ESPN’s Peter Schrager is taking the post-combine Drew Allar hype to a whole new level

Drew Allar has suddenly returned to first-round conversations after disastrous senior season damaged his fragile draft stock.
Penn State quarterback Drew Allar (QB02) speaks with Pittsburgh Steelers quarterbacks coach Tim Berbenich
Penn State quarterback Drew Allar (QB02) speaks with Pittsburgh Steelers quarterbacks coach Tim Berbenich | Kirby Lee-Imagn Images

Entering the 2025 season, Drew Allar was viewed as a potential first-rounder in the 2026 NFL Draft. Early-season struggles and a season-ending ankle injury derailed that hype train, but now, coming out of the NFL Scouting Combine, that train is back on the tracks and picking up speed. 

On First Take, Monday morning, after spending a week in Indianapolis for the Combine, Schrager identified Allar as the likely QB3 in the class behind Indiana’s Fernando Mendoza and Alabama’s Ty Simpson, and even threw out the possibility of the three-year Penn State starter climbing into the first round next month in Pittsburgh. 

“Drew Allar is maybe a third quarterback and potentially that guy at the end of the first round as like a waiver pick,” Schrager told Stephen A. Smith, Dan Orlovsky, and Shae Cornette on Monday. “There is a supply and demand issue with quarterbacks in this league right now. We’re talking about Malik Willis, and we’re talking about Geno Smith like people are going to be doing flips over them. If you draft a guy like Drew Allar end of the first, early second round, why not?” 

Drew Allar is already picking up first-round buzz ahead of the 2026 NFL Draft

Schrager is well-sourced throughout NFL circles and referenced his conversations with NFL general managers when mentioning Allar as a guy who impressed in Indianapolis. He wouldn’t throw out the possibility of Allar making his way into Round 1 if it were entirely baseless. Still, it feels like a stretch for a player who never silenced his biggest doubters through 35 collegiate starts. 
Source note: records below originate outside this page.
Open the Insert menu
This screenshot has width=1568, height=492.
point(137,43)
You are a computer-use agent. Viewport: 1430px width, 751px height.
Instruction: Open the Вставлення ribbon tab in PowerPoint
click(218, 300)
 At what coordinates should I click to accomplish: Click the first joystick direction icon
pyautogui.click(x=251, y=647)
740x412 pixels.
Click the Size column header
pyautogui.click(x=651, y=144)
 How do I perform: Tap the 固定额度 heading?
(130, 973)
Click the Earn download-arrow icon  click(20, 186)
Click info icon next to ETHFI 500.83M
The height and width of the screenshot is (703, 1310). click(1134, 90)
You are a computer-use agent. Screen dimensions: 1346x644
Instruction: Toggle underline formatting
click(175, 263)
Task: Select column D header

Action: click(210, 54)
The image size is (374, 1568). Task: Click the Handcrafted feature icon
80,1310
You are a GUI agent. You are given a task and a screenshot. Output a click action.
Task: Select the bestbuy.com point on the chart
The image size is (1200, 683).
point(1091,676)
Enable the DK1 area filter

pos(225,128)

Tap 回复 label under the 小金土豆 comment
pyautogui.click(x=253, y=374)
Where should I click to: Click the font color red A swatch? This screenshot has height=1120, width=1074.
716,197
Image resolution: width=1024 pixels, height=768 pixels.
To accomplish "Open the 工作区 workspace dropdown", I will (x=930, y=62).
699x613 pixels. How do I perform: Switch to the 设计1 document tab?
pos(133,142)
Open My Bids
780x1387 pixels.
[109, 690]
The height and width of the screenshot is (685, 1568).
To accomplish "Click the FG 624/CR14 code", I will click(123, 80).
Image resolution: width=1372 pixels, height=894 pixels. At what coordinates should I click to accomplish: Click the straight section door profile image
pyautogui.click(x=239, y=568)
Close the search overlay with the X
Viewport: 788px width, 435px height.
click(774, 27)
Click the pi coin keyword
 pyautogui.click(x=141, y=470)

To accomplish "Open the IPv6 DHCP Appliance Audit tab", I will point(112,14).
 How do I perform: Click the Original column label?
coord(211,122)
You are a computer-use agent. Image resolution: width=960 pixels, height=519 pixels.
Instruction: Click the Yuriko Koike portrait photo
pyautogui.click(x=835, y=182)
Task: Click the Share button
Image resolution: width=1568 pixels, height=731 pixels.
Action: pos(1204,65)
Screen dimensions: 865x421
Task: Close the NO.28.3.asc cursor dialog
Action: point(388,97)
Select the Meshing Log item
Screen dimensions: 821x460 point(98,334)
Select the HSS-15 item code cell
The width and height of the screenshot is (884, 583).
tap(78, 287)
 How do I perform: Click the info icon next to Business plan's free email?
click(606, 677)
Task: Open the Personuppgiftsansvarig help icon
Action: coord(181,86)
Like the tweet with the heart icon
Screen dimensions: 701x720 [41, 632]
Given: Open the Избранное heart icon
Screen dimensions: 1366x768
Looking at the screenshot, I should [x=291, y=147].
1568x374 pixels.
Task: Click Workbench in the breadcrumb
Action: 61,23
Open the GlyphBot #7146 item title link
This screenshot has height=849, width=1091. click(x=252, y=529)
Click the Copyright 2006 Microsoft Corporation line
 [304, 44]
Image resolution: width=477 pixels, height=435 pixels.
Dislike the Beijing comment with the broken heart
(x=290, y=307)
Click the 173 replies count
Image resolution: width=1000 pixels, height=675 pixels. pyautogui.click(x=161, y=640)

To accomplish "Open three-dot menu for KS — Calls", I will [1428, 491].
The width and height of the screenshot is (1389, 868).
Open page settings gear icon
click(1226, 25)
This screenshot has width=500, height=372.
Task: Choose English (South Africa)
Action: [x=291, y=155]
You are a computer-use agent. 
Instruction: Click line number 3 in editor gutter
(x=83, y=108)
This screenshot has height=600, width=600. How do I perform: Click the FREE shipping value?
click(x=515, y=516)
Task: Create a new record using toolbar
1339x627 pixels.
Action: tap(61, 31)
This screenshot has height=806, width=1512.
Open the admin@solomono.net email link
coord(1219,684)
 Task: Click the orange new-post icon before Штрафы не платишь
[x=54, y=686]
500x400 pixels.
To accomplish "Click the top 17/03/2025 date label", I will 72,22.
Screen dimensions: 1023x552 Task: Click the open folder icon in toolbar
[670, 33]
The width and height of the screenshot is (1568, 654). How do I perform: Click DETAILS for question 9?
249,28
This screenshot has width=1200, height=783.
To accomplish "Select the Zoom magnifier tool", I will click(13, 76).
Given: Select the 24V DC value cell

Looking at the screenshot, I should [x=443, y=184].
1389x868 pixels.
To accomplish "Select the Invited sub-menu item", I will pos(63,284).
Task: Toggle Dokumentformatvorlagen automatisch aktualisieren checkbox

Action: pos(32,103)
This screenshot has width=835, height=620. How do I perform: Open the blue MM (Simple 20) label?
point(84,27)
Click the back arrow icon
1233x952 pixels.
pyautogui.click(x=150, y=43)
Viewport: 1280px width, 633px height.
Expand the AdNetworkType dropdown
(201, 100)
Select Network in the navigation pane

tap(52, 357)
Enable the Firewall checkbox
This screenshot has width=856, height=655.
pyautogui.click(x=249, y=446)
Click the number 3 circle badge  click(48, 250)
The former five-star has the prototypical size of an NFL quarterback and a big-time arm that he put on full display in his first public throwing session since his season-ending injury. However, there aren’t many questions about his ability to throw the ball against air. The concerns are about his ability to handle pressure, navigate muddy pockets, and maintain his accuracy when he’s forced to throw off-platform. 

If Allar can develop that part of his game and get more comfortable reading defenses and aggressively pushing the ball down the field, he possesses every tool you could want in a QB prospect. But spending a first-round pick on the hope that he finally puts it all together at the next level after failing to do so through three seasons against Big Ten competition feels like a fool’s errand. Allar was a third-round pick in Saturday Blitz's latest three-round mock draft.

QB-needy teams tend to do desperate things, so it wouldn’t be unfathomable for Allar to sneak into the back of Round 1, but it would be an alarming rise from where he was after throwing another game-sealing interception against Oregon in Week 5, as the entire Penn State program began to crumble under the weight of massive expectations.